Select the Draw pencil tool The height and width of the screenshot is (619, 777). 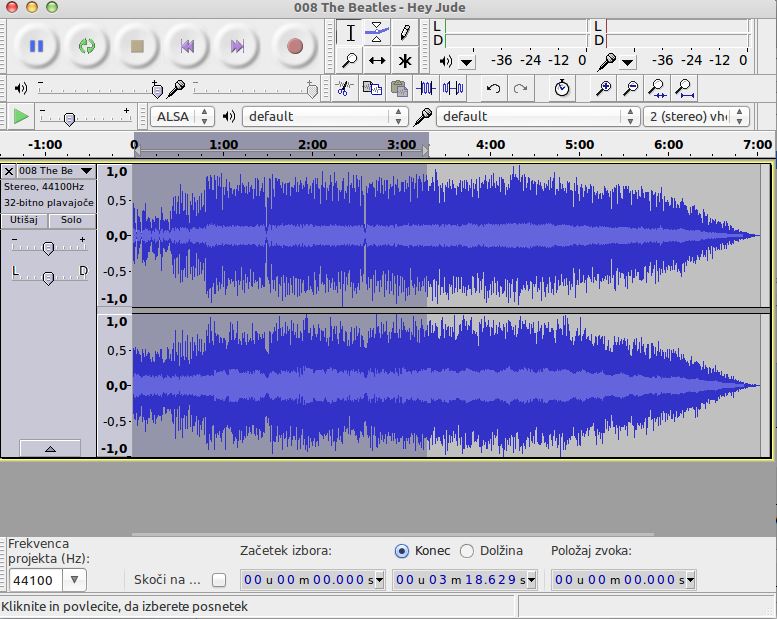[404, 32]
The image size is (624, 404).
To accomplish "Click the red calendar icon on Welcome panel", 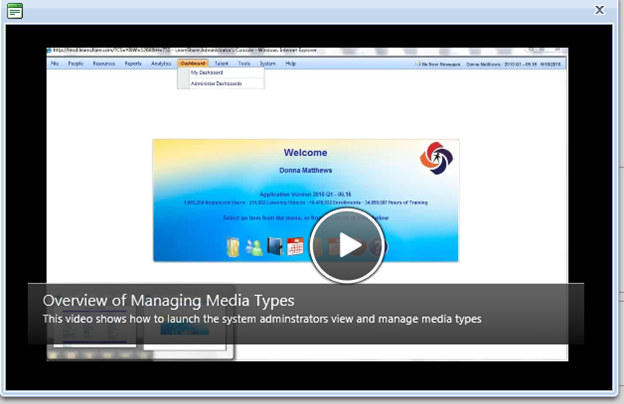I will tap(295, 247).
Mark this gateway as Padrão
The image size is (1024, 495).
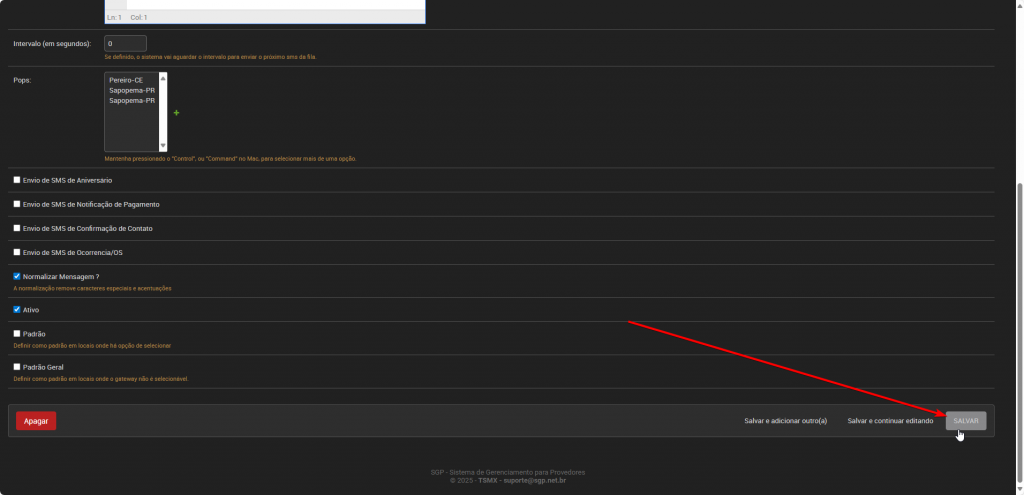17,334
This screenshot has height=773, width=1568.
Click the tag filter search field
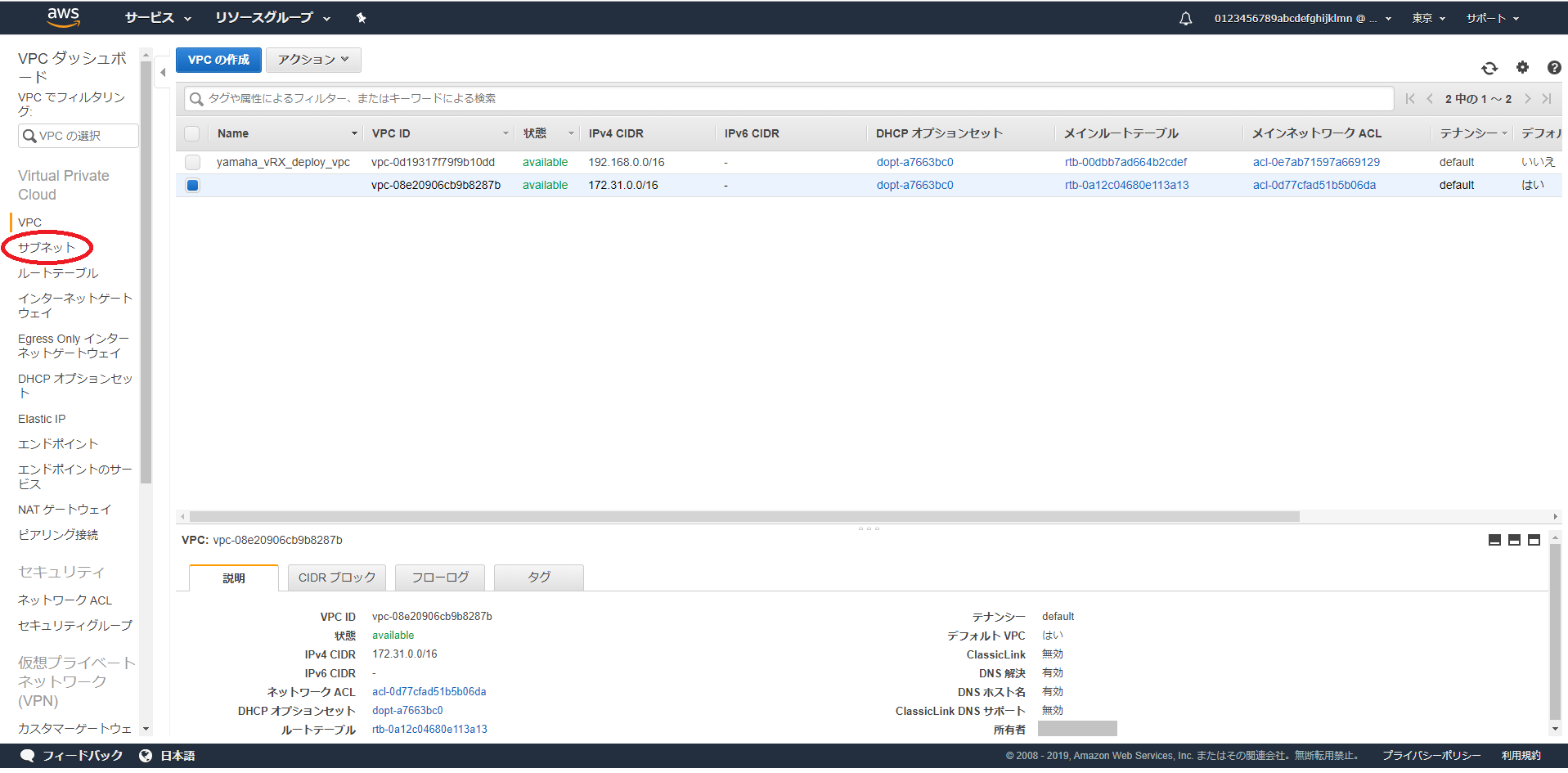[785, 99]
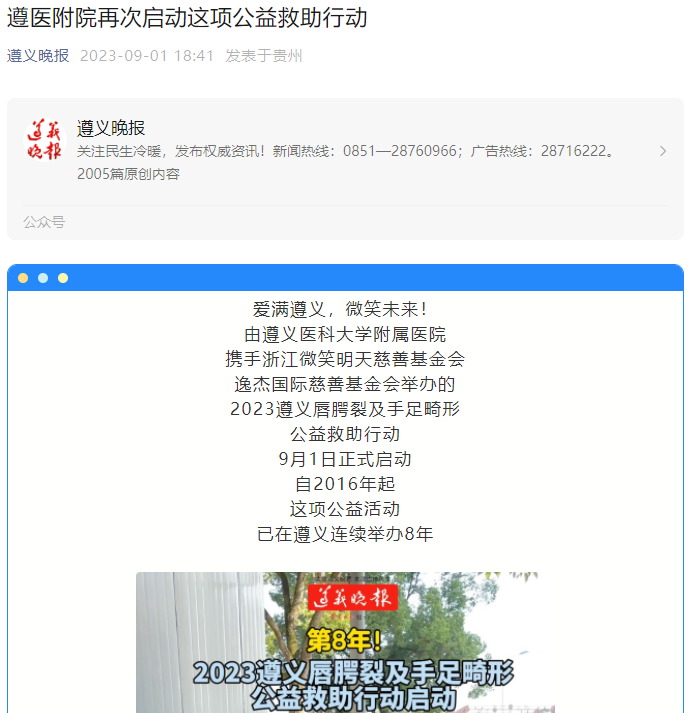
Task: Click the 2005篇原创内容 text
Action: (128, 174)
____________
■ WHAT YOU ARE ASKED TO DO: Copy the listing above from the line containing "Mark this gateway as Padrão" through the final line, including both of those lines but omitting the pictures.

■ TASK RESULT:
Mark this gateway as Padrão
The image size is (1024, 495).
17,334
This screenshot has height=773, width=1568.
Click the tag filter search field
[785, 99]
Task: Click the 2005篇原创内容 text
Action: (128, 174)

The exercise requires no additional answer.